# ПОСТАВЛЕННАЯ ЦЕЛЬ 1
Согласуются ли с отрывком о Валерии Гнаровской и сестрах Ховренковых следующие утверждения? На каждое ответьте «да» или «нет» и приведите решающие слова отрывка дословно.
(а) Валерии Гнаровской было присвоено звание Героя Советского Союза.
(б) В родительской избе собрались пять сестер Ховренковых.
(в) Связку гранат Валерия взяла в левую руку.
# ПОСТАВЛЕННАЯ ЦЕЛЬ 2
Ответьте по отрывку о Валерии Гнаровской и сестрах Ховренковых на три вопроса:
(а) Как звали Валерию Гнаровскую на фронте?
(б) В какой деревне собрались сестры Ховренковы?
(в) Сколько в семье было нетрудоспособных членов?
# ПОСТАВЛЕННАЯ ЦЕЛЬ 3
Переведите на английский язык предложение из отрывка о Валерии Гнаровской: «Никогда так быстро не летала над полем «Ласточка».»
===== ИСХОДНЫЙ ОТРЫВОК
Стратегия Второй мировой. Восточный фронт — страница 51 из 81


Валерия Осиповна Гнаровская (1923–1943)


Беги-лети за следующим, «Ласточка»!

Она добежала, припала к земле. Раненый открыл глаза, улыбнулся. Хорошо улыбнулся – жить будет. Валерия научилась угадывать по улыбке раненого… Но «тигры» урчали совсем близко. Они неуклюже ползли по неровностям земли, вдруг изменили курс и направились прямо на «Ласточку», тащившую к окопу раненого. Валерия с ужасом посмотрела на танки, затем на спокойное лицо солдата, как мать посмотрела на него, сказала тихо: «Ну, уж нет, не отдам!», взяла в правую руку тяжелую связку гранат, поднялась и побежала в атаку. Никогда так быстро не летала над полем «Ласточка». Ей хотелось отбежать от раненого подальше, чтобы осколком гранаты не задело его.

«Ласточка!» – крикнули в один голос бойцы в окопе, и в это время раздался взрыв, фашистский «тигр» остановился, загорелся.

И в этот же миг солдаты взлетели над окопами и побежали вперед, к своей «Ласточке», ко второму «тигру», который вдруг сильно перепугался, развернулся и попытался бежать с поля боя. Нет, солдаты были быстрее. С двух сторон полетели в него связки гранат.

…До последних дней своей жизни бывшие сослуживцы Валерии Гнаровской вспоминали «Ласточку», ее живые, ясные глаза, ее бесстрашные полеты над полем боя к раненым, ее подвиг, за который девятнадцатилетней девушке было присвоено звание Героя Советского Союза.

ПИСЬМО В ЖАКЕТКЕ

Шесть сестер Ховренковых: Мария, Зинаида, Матрена, Ефросинья, Анна, Надежда – собрались в родительской избе в белорусской деревне Ганцевичи и решили военное лихо пережить вместе. Гуртом. Престарелые родители, маленькие дети Матрены, Анны и Марии, мужья – на фронте, не помощники, только надежда, надежда на то, что скоро они, мужья сестер Ховренковых, погонят врага на запад.

Шесть молодых женщин и пятеро нетрудоспособных членов семьи. И война. И у каждой сестры свои проблемы, планы, мечты.

Линия фронта стремительно откатывалась дальше на восток. Уходило в дальние края лето. Нужно было готовиться к долгой, суровой зиме. Как?
==========
===== ЗАПИСИ ДАННЫХ
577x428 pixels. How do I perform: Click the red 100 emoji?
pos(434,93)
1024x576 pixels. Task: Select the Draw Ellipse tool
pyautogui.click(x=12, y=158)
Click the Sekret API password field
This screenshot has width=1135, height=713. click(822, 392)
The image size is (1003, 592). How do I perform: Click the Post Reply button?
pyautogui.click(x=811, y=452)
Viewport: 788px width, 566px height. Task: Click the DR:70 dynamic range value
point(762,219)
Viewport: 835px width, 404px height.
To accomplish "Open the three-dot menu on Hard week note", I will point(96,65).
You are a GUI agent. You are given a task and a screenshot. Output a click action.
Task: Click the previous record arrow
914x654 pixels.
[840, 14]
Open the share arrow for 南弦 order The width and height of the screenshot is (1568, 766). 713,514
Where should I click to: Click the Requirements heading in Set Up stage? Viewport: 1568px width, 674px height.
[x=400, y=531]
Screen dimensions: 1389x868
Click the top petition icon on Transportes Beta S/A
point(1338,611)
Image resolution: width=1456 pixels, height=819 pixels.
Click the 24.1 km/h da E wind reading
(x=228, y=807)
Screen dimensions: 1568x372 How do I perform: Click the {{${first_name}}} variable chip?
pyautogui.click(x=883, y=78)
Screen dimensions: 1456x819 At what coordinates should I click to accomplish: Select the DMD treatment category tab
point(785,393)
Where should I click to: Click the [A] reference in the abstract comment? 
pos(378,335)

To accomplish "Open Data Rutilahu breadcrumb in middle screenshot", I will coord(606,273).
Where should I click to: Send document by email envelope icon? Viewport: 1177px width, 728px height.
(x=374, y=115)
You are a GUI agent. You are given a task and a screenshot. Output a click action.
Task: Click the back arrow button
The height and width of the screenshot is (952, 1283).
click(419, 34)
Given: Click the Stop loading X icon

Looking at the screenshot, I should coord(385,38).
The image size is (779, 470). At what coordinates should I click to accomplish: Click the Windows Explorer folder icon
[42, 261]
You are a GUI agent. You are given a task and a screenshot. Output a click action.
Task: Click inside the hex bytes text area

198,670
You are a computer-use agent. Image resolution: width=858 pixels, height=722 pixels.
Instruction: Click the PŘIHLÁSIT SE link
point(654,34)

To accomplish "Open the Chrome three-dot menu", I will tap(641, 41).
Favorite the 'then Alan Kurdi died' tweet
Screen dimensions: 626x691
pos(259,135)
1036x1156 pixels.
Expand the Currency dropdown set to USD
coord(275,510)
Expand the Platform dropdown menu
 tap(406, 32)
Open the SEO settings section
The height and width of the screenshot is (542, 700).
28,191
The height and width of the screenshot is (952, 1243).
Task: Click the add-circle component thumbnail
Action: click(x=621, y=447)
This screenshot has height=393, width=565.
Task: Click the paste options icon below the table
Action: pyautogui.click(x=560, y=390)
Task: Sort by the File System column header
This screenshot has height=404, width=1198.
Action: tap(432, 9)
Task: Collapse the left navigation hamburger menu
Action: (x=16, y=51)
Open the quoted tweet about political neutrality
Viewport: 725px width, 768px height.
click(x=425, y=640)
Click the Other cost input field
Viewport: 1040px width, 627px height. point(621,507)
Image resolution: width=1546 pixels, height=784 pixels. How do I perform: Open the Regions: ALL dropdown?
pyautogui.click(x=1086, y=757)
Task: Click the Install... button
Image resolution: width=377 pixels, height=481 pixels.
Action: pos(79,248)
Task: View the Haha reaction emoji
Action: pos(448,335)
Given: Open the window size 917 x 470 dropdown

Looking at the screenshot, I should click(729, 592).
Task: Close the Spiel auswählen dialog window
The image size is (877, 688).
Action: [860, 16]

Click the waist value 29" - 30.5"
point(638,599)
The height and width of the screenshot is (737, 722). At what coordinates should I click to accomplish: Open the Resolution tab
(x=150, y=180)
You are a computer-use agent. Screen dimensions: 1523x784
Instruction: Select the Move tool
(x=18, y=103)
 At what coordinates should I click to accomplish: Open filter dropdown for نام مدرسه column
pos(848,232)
==========
# ПОЛНЫЙ ОТВЕТ 1
(а) Да: «за который девятнадцатилетней девушке было присвоено звание Героя Советского Союза».
(б) Нет: «Шесть сестер Ховренковых».
(в) Нет: «взяла в правую руку тяжелую связку гранат».

# ПОЛНЫЙ ОТВЕТ 2
(а) Ее звали «Ласточка».
(б) Они собрались в белорусской деревне Ганцевичи.
(в) Нетрудоспособных членов семьи было пятеро.

# ПОЛНЫЙ ОТВЕТ 3
Never had the "Swallow" flown so fast over the field.